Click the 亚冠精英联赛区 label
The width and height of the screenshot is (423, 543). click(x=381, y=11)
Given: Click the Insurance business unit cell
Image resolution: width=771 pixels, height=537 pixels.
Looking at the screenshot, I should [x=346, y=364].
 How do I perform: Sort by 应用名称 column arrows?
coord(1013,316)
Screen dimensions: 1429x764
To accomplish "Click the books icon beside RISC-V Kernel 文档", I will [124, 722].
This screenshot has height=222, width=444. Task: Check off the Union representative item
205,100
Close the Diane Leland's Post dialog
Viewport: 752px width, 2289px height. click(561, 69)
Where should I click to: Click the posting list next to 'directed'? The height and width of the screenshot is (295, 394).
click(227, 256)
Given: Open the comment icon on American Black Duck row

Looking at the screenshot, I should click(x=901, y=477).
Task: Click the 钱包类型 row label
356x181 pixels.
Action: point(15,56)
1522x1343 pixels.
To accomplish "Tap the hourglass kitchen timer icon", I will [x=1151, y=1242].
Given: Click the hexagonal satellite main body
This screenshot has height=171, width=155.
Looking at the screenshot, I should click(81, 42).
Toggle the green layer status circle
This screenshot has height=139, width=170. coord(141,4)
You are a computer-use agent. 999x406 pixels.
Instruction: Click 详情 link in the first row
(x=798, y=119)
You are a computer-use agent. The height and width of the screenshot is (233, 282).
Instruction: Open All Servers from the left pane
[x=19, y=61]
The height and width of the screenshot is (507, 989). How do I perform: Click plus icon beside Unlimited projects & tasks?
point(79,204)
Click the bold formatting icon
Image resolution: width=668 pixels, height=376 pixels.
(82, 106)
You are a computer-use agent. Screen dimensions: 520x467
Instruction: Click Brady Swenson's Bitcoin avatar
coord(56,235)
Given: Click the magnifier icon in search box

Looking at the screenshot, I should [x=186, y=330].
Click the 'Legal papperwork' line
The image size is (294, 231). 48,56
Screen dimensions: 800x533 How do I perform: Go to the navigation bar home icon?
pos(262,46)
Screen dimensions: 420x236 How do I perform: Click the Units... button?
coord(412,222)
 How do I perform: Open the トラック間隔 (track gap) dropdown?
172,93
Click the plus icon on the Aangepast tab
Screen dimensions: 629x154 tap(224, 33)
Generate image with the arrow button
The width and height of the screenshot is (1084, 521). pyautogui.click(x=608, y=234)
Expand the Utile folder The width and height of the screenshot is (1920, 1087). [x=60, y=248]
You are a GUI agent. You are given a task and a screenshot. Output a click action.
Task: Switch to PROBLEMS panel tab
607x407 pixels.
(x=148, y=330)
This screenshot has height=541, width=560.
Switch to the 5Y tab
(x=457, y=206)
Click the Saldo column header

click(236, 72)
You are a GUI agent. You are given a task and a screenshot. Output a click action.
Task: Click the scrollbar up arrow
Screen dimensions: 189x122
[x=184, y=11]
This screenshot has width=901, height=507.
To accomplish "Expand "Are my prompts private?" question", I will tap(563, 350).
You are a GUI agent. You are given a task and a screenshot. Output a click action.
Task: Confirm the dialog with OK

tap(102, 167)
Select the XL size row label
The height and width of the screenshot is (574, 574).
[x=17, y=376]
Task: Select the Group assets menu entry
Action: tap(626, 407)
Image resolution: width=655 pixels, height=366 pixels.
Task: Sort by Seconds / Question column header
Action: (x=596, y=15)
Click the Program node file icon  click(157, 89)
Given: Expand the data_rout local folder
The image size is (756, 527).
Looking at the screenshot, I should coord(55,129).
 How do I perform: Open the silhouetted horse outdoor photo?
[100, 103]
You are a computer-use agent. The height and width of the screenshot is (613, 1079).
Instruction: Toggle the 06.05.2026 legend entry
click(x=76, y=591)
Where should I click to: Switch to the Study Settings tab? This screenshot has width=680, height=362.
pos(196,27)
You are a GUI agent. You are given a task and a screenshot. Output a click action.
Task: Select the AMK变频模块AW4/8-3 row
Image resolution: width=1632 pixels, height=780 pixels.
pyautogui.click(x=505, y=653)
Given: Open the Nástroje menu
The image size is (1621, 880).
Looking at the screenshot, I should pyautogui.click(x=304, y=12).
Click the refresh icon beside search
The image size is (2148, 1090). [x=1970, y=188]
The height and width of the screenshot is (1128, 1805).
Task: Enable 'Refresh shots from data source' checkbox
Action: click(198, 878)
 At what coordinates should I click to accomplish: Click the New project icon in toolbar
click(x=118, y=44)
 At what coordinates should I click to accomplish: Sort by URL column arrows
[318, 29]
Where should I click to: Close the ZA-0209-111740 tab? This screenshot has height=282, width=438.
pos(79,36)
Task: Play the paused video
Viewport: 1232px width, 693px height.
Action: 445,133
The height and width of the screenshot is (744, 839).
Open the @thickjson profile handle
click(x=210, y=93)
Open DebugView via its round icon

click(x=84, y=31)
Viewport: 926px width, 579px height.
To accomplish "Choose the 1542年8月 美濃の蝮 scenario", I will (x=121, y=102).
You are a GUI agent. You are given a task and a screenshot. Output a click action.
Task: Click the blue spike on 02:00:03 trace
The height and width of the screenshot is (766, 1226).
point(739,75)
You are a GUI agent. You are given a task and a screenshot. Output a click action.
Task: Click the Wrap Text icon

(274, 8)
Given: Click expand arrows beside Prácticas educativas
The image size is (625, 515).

### 任务说明
请把上方全部记录逐行转换为一个 JSON 字符串列表，每一行对应一个字符串，空行不计入。

### 参考答案
[
  "Click the 亚冠精英联赛区 label",
  "The width and height of the screenshot is (423, 543). click(x=381, y=11)",
  "Given: Click the Insurance business unit cell",
  "Image resolution: width=771 pixels, height=537 pixels.",
  "Looking at the screenshot, I should [x=346, y=364].",
  " How do I perform: Sort by 应用名称 column arrows?",
  "coord(1013,316)",
  "Screen dimensions: 1429x764",
  "To accomplish \"Click the books icon beside RISC-V Kernel 文档\", I will [124, 722].",
  "This screenshot has height=222, width=444. Task: Check off the Union representative item",
  "205,100",
  "Close the Diane Leland's Post dialog",
  "Viewport: 752px width, 2289px height. click(561, 69)",
  "Where should I click to: Click the posting list next to 'directed'? The height and width of the screenshot is (295, 394).",
  "click(227, 256)",
  "Given: Open the comment icon on American Black Duck row",
  "Looking at the screenshot, I should click(x=901, y=477).",
  "Task: Click the 钱包类型 row label",
  "356x181 pixels.",
  "Action: point(15,56)",
  "1522x1343 pixels.",
  "To accomplish \"Tap the hourglass kitchen timer icon\", I will [x=1151, y=1242].",
  "Given: Click the hexagonal satellite main body",
  "This screenshot has height=171, width=155.",
  "Looking at the screenshot, I should click(81, 42).",
  "Toggle the green layer status circle",
  "This screenshot has height=139, width=170. coord(141,4)",
  "You are a computer-use agent. 999x406 pixels.",
  "Instruction: Click 详情 link in the first row",
  "(x=798, y=119)",
  "You are a computer-use agent. The height and width of the screenshot is (233, 282).",
  "Instruction: Open All Servers from the left pane",
  "[x=19, y=61]",
  "The height and width of the screenshot is (507, 989). How do I perform: Click plus icon beside Unlimited projects & tasks?",
  "point(79,204)",
  "Click the bold formatting icon",
  "Image resolution: width=668 pixels, height=376 pixels.",
  "(82, 106)",
  "You are a computer-use agent. Screen dimensions: 520x467",
  "Instruction: Click Brady Swenson's Bitcoin avatar",
  "coord(56,235)",
  "Given: Click the magnifier icon in search box",
  "Looking at the screenshot, I should [x=186, y=330].",
  "Click the 'Legal papperwork' line",
  "The image size is (294, 231). 48,56",
  "Screen dimensions: 800x533 How do I perform: Go to the navigation bar home icon?",
  "pos(262,46)",
  "Screen dimensions: 420x236 How do I perform: Click the Units... button?",
  "coord(412,222)",
  " How do I perform: Open the トラック間隔 (track gap) dropdown?",
  "172,93",
  "Click the plus icon on the Aangepast tab",
  "Screen dimensions: 629x154 tap(224, 33)",
  "Generate image with the arrow button",
  "The width and height of the screenshot is (1084, 521). pyautogui.click(x=608, y=234)",
  "Expand the Utile folder The width and height of the screenshot is (1920, 1087). [x=60, y=248]",
  "You are a GUI agent. You are given a task and a screenshot. Output a click action.",
  "Task: Switch to PROBLEMS panel tab",
  "607x407 pixels.",
  "(x=148, y=330)",
  "This screenshot has height=541, width=560.",
  "Switch to the 5Y tab",
  "(x=457, y=206)",
  "Click the Saldo column header",
  "click(236, 72)",
  "You are a GUI agent. You are given a task and a screenshot. Output a click action.",
  "Task: Click the scrollbar up arrow",
  "Screen dimensions: 189x122",
  "[x=184, y=11]",
  "This screenshot has width=901, height=507.",
  "To accomplish \"Expand \"Are my prompts private?\" question\", I will tap(563, 350).",
  "You are a GUI agent. You are given a task and a screenshot. Output a click action.",
  "Task: Confirm the dialog with OK",
  "tap(102, 167)",
  "Select the XL size row label",
  "The height and width of the screenshot is (574, 574).",
  "[x=17, y=376]",
  "Task: Select the Group assets menu entry",
  "Action: tap(626, 407)",
  "Image resolution: width=655 pixels, height=366 pixels.",
  "Task: Sort by Seconds / Question column header",
  "Action: (x=596, y=15)",
  "Click the Program node file icon  click(157, 89)",
  "Given: Expand the data_rout local folder",
  "The image size is (756, 527).",
  "Looking at the screenshot, I should coord(55,129).",
  " How do I perform: Open the silhouetted horse outdoor photo?",
  "[100, 103]",
  "You are a computer-use agent. The height and width of the screenshot is (613, 1079).",
  "Instruction: Toggle the 06.05.2026 legend entry",
  "click(x=76, y=591)",
  "Where should I click to: Switch to the Study Settings tab? This screenshot has width=680, height=362.",
  "pos(196,27)",
  "You are a GUI agent. You are given a task and a screenshot. Output a click action.",
  "Task: Select the AMK变频模块AW4/8-3 row",
  "Image resolution: width=1632 pixels, height=780 pixels.",
  "pyautogui.click(x=505, y=653)",
  "Given: Open the Nástroje menu",
  "The image size is (1621, 880).",
  "Looking at the screenshot, I should pyautogui.click(x=304, y=12).",
  "Click the refresh icon beside search",
  "The image size is (2148, 1090). [x=1970, y=188]",
  "The height and width of the screenshot is (1128, 1805).",
  "Task: Enable 'Refresh shots from data source' checkbox",
  "Action: click(198, 878)",
  " At what coordinates should I click to accomplish: Click the New project icon in toolbar",
  "click(x=118, y=44)",
  " At what coordinates should I click to accomplish: Sort by URL column arrows",
  "[318, 29]",
  "Where should I click to: Close the ZA-0209-111740 tab? This screenshot has height=282, width=438.",
  "pos(79,36)",
  "Task: Play the paused video",
  "Viewport: 1232px width, 693px height.",
  "Action: 445,133",
  "The height and width of the screenshot is (744, 839).",
  "Open the @thickjson profile handle",
  "click(x=210, y=93)",
  "Open DebugView via its round icon",
  "click(x=84, y=31)",
  "Viewport: 926px width, 579px height.",
  "To accomplish \"Choose the 1542年8月 美濃の蝮 scenario\", I will (x=121, y=102).",
  "You are a GUI agent. You are given a task and a screenshot. Output a click action.",
  "Task: Click the blue spike on 02:00:03 trace",
  "The height and width of the screenshot is (766, 1226).",
  "point(739,75)",
  "You are a GUI agent. You are given a task and a screenshot. Output a click action.",
  "Task: Click the Wrap Text icon",
  "(274, 8)",
  "Given: Click expand arrows beside Prácticas educativas",
  "The image size is (625, 515)."
]